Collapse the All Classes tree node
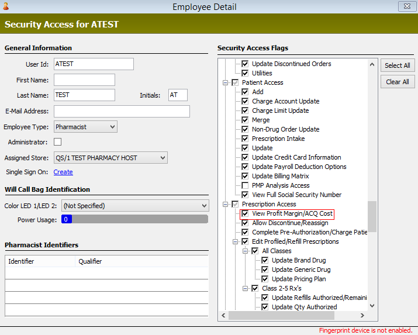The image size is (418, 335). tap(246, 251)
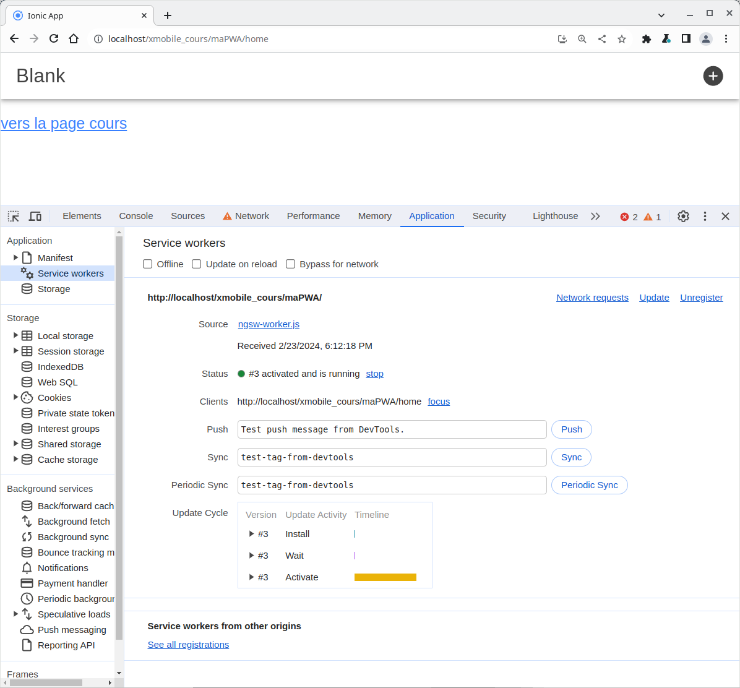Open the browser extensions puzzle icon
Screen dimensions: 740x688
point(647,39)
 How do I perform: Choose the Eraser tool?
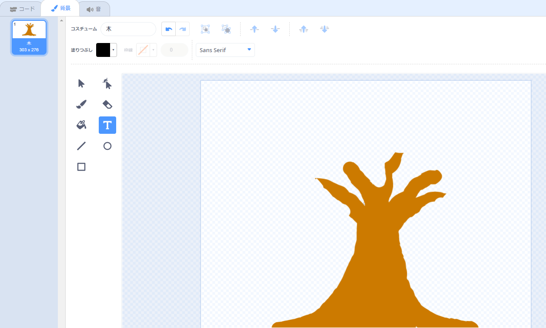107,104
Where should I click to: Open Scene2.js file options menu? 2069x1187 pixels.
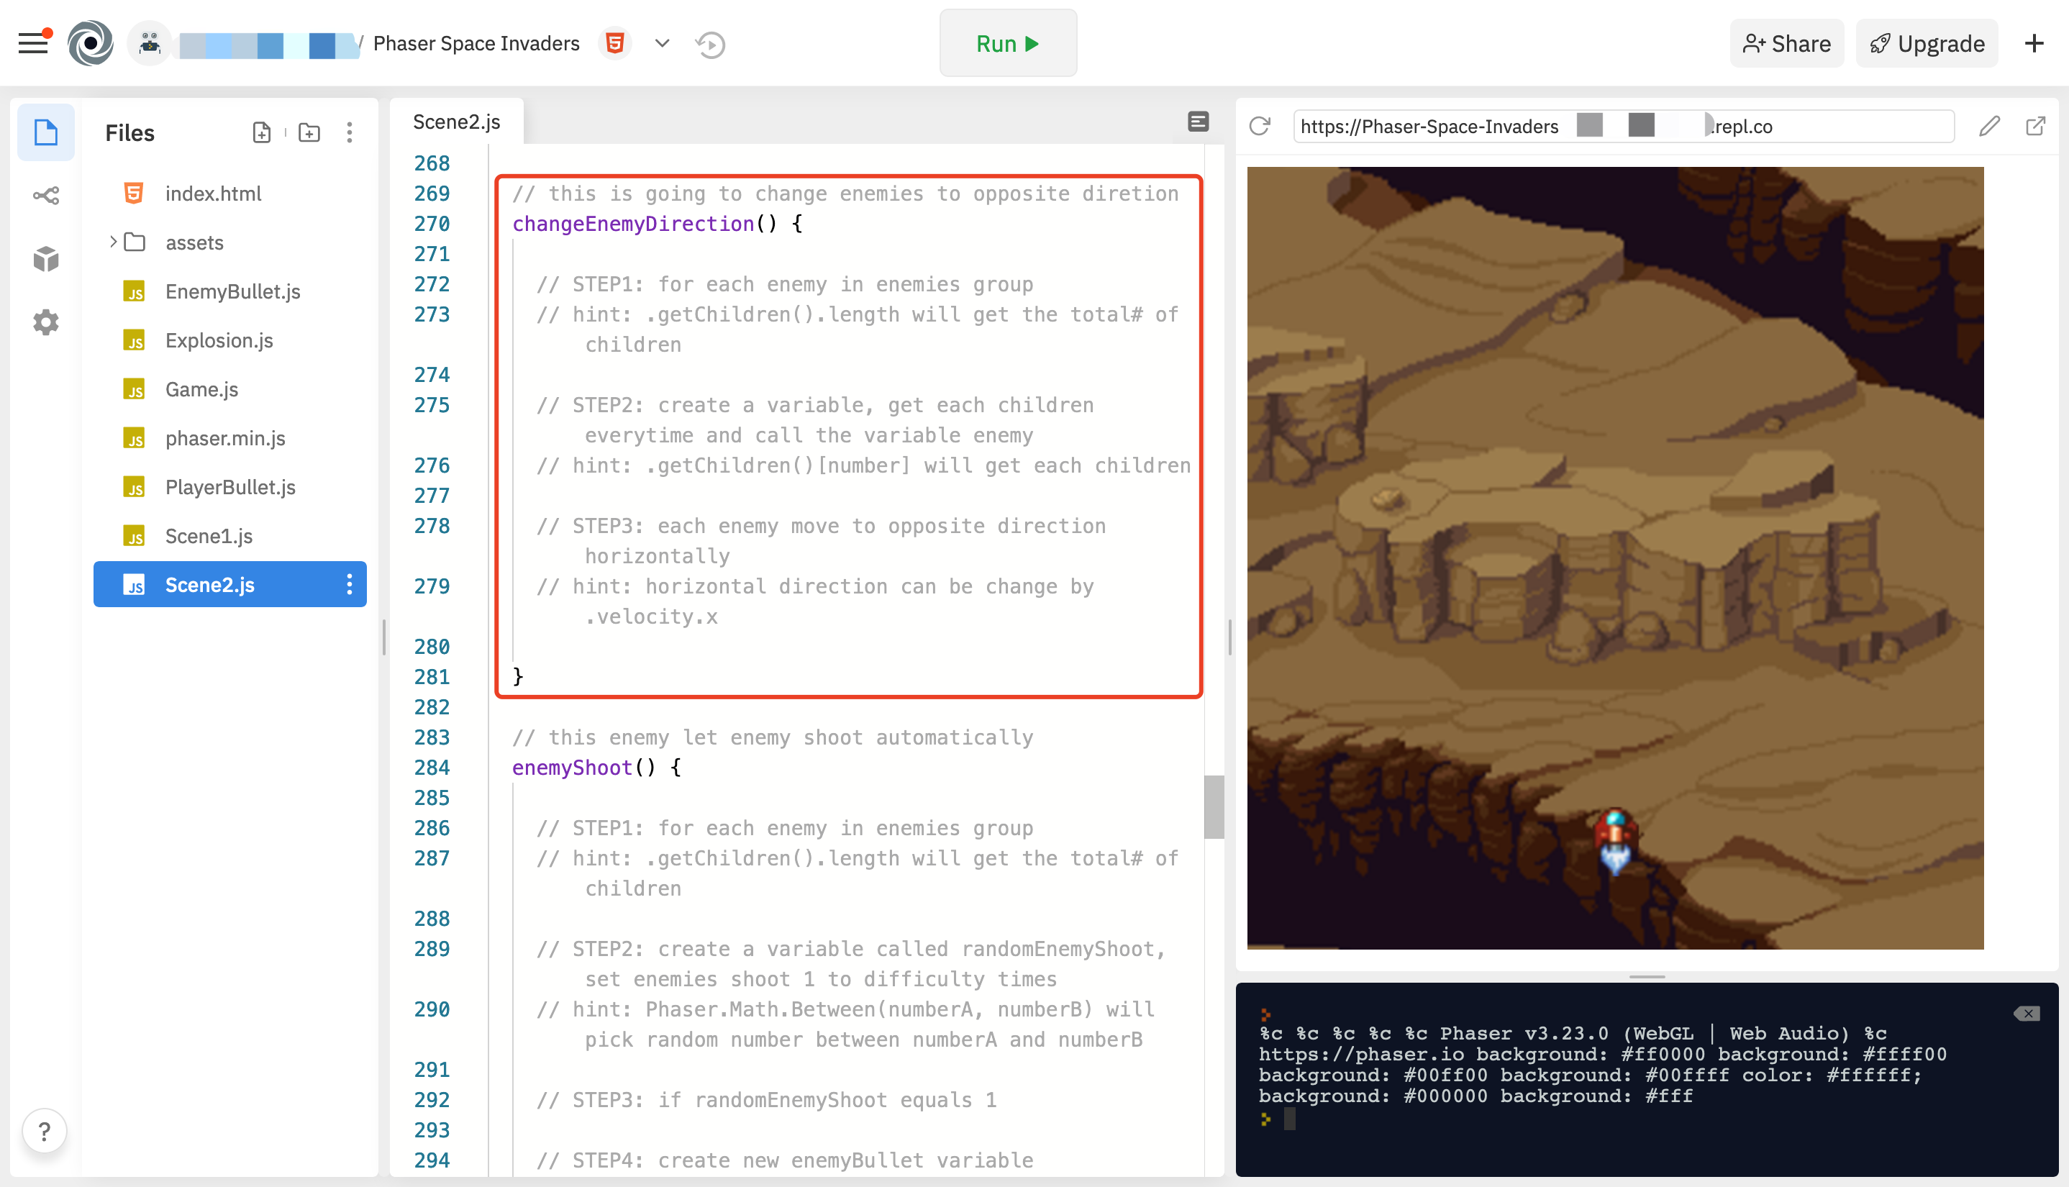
##############################
• **BRIEF**:
Arrange every line of the listing above as a numbered list, leaving out the blank lines and the pictures.

• **EXERCISE OUTPUT**:
1. Collapse the All Classes tree node
2. The image size is (418, 335). tap(246, 251)
3. Open the browser extensions puzzle icon
4. Screen dimensions: 740x688
5. point(647,39)
6.  How do I perform: Choose the Eraser tool?
7. 107,104
8. Where should I click to: Open Scene2.js file options menu? 2069x1187 pixels.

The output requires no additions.